Mike Rowe capped this off nicely.  He’s a regular guy, as he shared in analogue with us.  He has a big dick, but he wouldn’t mind if everyone else thought it was bigger.  He’s demonized by east coast (Maryland) authority figures, who as he told it are early-middle aged women more put together than domestic decency would allow.  He was snide about the EPA, bringing the agency up for absolutely no reason.  At the end of the speech we left quickly, and as we did I knew two things, it all made sense somehow, and I really needed more food before I went to bed.

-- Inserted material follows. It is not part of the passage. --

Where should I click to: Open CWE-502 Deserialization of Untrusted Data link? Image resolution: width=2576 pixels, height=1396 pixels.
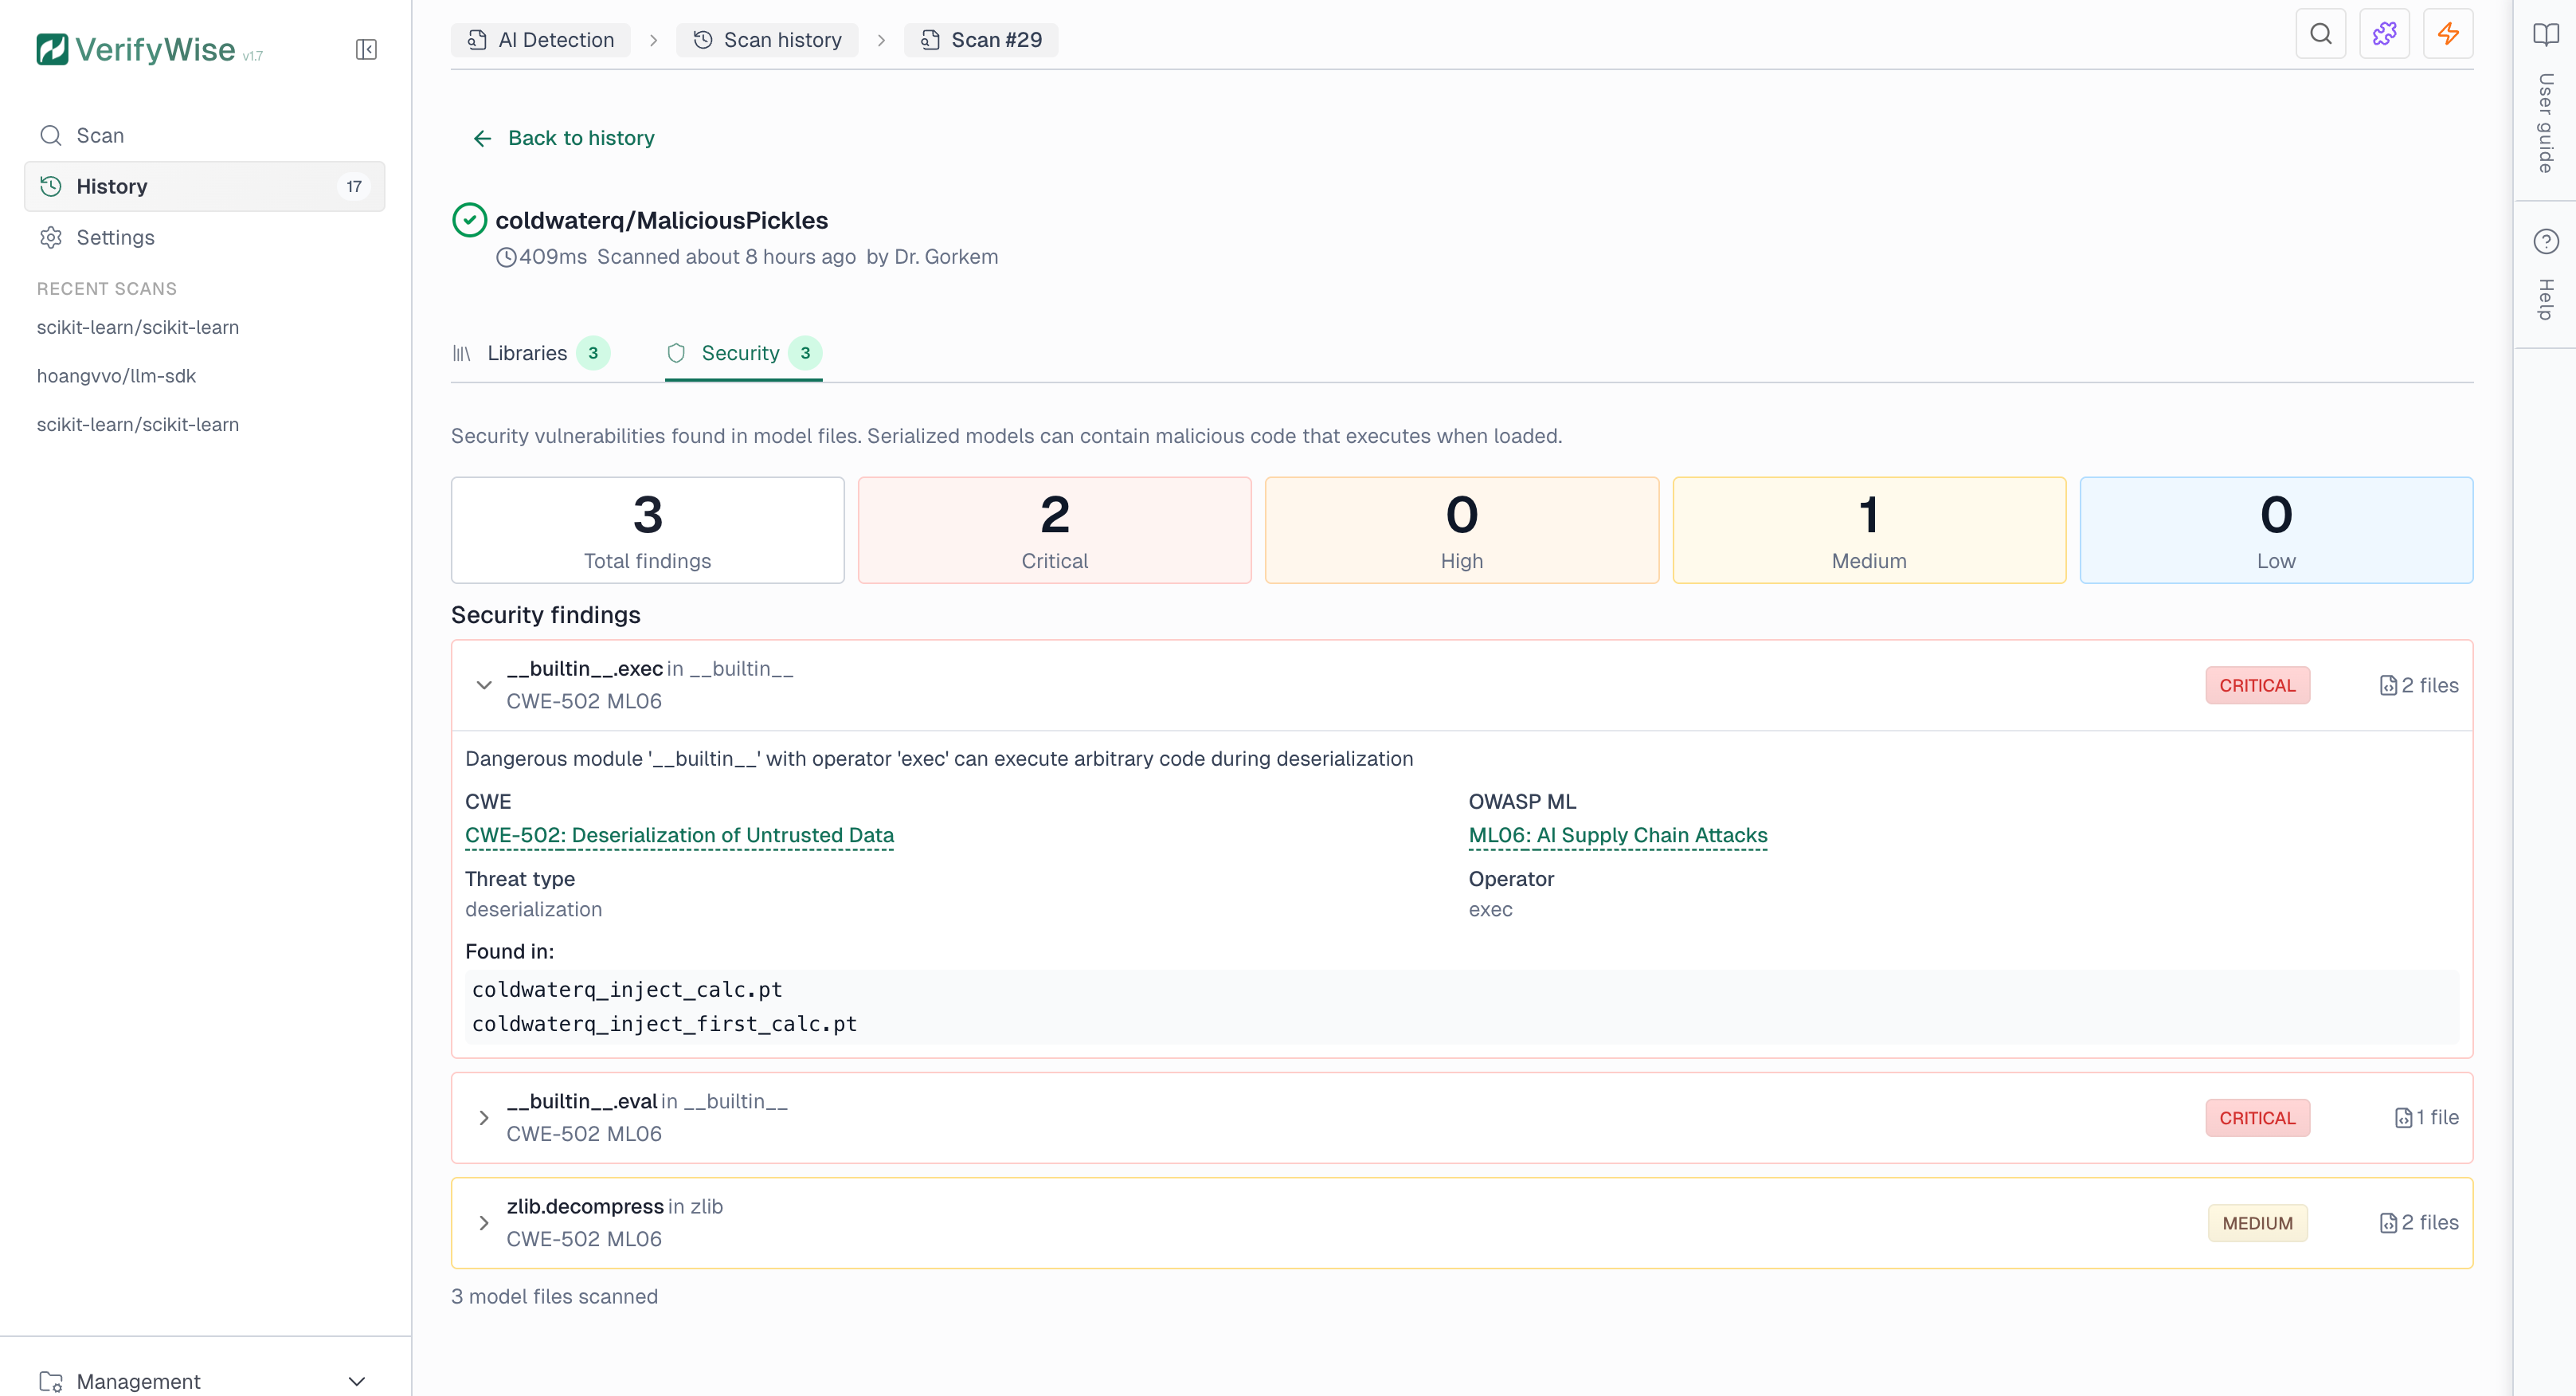pyautogui.click(x=679, y=836)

Estimates vary, but at most 12% of US citizens buy a hunting license, and it is probably far less.  42% of the 320 million people who were US citizens in 2014 owned a gun.  SHOT knows which numbers are on it’s side.  Walking around Outdoor Retailer the week before, it everything but the leisure shirts and muck boots was of at least marginal interest.  At SHOT the majority of booths seemed to be in a different world, little if at all concerned with going outside, or maybe only insofar as recoil and down-range distance demanded.  Firearms ownership is not necessarily problematic.  The viability of shooting sports themselves not under siege.  But insofar as these pursuits, passions and inclinations are tying themselves, however under the table, to cultural institutions which are dying a timely if violent death, their continuance is very much in doubt a generation down the road.

 

6 responses to “Mike Rowe, party hack”

  1. You know I never thought about guns as negative until I saw people throwing a fit about them, and more importantly complaining about how what they can’t have as they showcase several multi-thousand dollar guns (probably more?) in the same picture and/or dressing up in military garb with threatening statements about “try to take it”.

    Ultimately, I don’t have a problem with any of that I guess. But I do feel it’s shooting yourself in the foot. Any display of excess, extravagance, etc in the middle of the wrong crowd is never likely to earn you friends and supporters.

    1. A good example is the rollback yesterday of restriction on developmentally delayed adults being unable to buy guns. Even if there’s a kernel of reasonableness good luck articulating that to anyone.

      1. Exactly. If you’re really into cars and want to have one that revs really loud, cool. Just don’t drive by my family reunion and do it…or try to convince me you also need to create a huge cloud of smoke too, or that your child should be able to as well.

        I don’t know. It’s complicated for sure. But so is the world today, and I a simple one sentence statement is unlikely to be able to manage that complexity.

  2. Been thinking about firearms a lot lately, and it reminded me I’ve always wanted to ask you two things:
    1. Have you ever felt the need to carry a firearm for safety when in the backcountry? In particular a pistol? I know an acquaintance who lives several hours outside Boise that carries one, for bears, but more so for individuals.
    2. On the topic of bears, did you carry spray while in Montana in the warmer months? And what did you tend to do about food storage? Canister?

    1. 1: Nope. Have considered it recently out of fatherly paranoia, but no.
      2: Before LB almost never. Last summer, yes. Glacier has food storage poles or lockers in each camp. Below 6500′ or so hanging is usually a fine way to go. Higher than that canisters or Ursacks, though mainly for marmots. Thankfully the Crown ecosystem doesn’t have the issues California does.

      1. 1. Thank you. The main reason it even floated across my mind is my wife. It’s also one of those curious things I never even considered until after I purchased a firearm…curious how possession can create perceived need.
        2. Interesting. Thank you for the details. I have always been curious since you’re often off the beaten path.